Author Ginn Hale is…everything. I’m a fan of many of the Speculative Fiction authors in this genre, but I freaking worship at the altar of Ginn Hale. And it all started with her 2007 release, Wicked Gentlemen. It’s the first M/M Spec Fic novel I ever read, and since then I’ve fallen in love with Lord of the White Hell, The Rifter Serial, Feral Machines, her novellas in the anthologies The Irregulars and Charmed and Dangerous. In short, Hale is nothing less than a brilliant wordsmith.
When I read Wicked Gentlemen–the first time in 2010–and all the subsequent times thereafter, the one thing that stood out in the novel (which is actually two novellas in a single volume) is Hale’s ability to create worlds that are so fantastical, so magical, and to build and layer her characters with so much depth that it’s impossible not to lose yourself in their lives. This author crafts scenes in such a way that I want to wallow in each and every word of them. Captain William Harper and Prodigal Belimai Sykes are evocative, provocative, and their scenes together are sensual without being overtly sexual in any way:
“I held the shot glass up and watched the way the liquid distorted the image of Captain Harper’s face. There was something fascinating about the way it flawed his features. It only took a tiny shift, just a curve of glass, to ruin him.” – Belimai Sykes
Little did Belimai know at that time it would take far more than that to ruin Captain Harper, but oh, the journey to discovering all the ways in which Harper would sacrifice and bring himself to near ruin for his drug addicted demon lover is utterly gorgeous, regardless of which angle one looks at it from.
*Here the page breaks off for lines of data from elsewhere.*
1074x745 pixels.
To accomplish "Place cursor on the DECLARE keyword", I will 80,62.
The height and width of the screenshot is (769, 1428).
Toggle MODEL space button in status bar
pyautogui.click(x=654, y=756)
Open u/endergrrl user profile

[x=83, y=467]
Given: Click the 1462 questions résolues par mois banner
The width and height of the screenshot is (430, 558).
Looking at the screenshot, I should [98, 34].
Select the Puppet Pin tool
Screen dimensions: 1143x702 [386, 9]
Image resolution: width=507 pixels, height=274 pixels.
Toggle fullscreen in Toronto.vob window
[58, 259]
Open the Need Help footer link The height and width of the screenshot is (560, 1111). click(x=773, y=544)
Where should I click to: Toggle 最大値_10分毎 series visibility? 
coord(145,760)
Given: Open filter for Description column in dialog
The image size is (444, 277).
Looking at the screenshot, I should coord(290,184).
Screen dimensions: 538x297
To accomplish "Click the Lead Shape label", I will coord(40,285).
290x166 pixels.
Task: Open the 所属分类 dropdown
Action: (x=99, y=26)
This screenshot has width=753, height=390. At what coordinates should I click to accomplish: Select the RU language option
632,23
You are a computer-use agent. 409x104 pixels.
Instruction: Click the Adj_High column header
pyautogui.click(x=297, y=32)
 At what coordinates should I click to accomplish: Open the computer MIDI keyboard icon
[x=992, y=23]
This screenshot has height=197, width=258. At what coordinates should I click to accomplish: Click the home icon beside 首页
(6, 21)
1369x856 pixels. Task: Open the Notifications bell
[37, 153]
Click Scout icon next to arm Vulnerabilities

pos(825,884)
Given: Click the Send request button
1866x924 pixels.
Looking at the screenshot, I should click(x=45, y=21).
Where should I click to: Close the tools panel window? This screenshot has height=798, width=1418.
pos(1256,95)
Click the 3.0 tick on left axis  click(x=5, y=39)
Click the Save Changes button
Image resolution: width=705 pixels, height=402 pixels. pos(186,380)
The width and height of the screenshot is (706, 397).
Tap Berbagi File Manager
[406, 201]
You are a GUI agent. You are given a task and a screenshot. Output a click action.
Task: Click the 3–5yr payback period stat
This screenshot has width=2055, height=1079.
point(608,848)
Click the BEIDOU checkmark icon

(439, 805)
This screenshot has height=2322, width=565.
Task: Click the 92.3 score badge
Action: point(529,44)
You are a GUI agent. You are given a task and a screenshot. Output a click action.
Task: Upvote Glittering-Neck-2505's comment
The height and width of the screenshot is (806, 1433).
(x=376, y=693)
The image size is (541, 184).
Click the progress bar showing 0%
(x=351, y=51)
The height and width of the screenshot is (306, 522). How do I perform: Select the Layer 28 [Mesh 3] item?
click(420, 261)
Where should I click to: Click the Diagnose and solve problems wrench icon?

And he was cast out onto the earth, and his angels were cast out with him…
And they became the Prodigals, the least of these who were called from the depths of hell and now reside in Hells Below, a place where there is no dark and there is no light, keeping themselves to themselves to avoid the Inquisition and the prayer engines which torture and carve words of salvation into unholy flesh while dragging forth the confessions of the innocent who are guilty of little more than being who they were born to be. This story is flawless, gorgeous, and I want you to read it so you, too, will know its beauty.
And Belimai Sykes is the only man Captain William Harper can turn to when faced with a series of grisly murders.
But Mr. Sykes does not work for free and the price of Belimai’s company will cost Captain Harper far more than his reputation.
From the ornate mansions of noblemen, where vivisection and sorcery are hidden beneath a veneer of gold, to the steaming slums of Hells Below, Captain Harper must fight for justice and for his life.
His enemies are many and his only ally is a devil he knows too well. Such are the dangers of dealing with the wicked.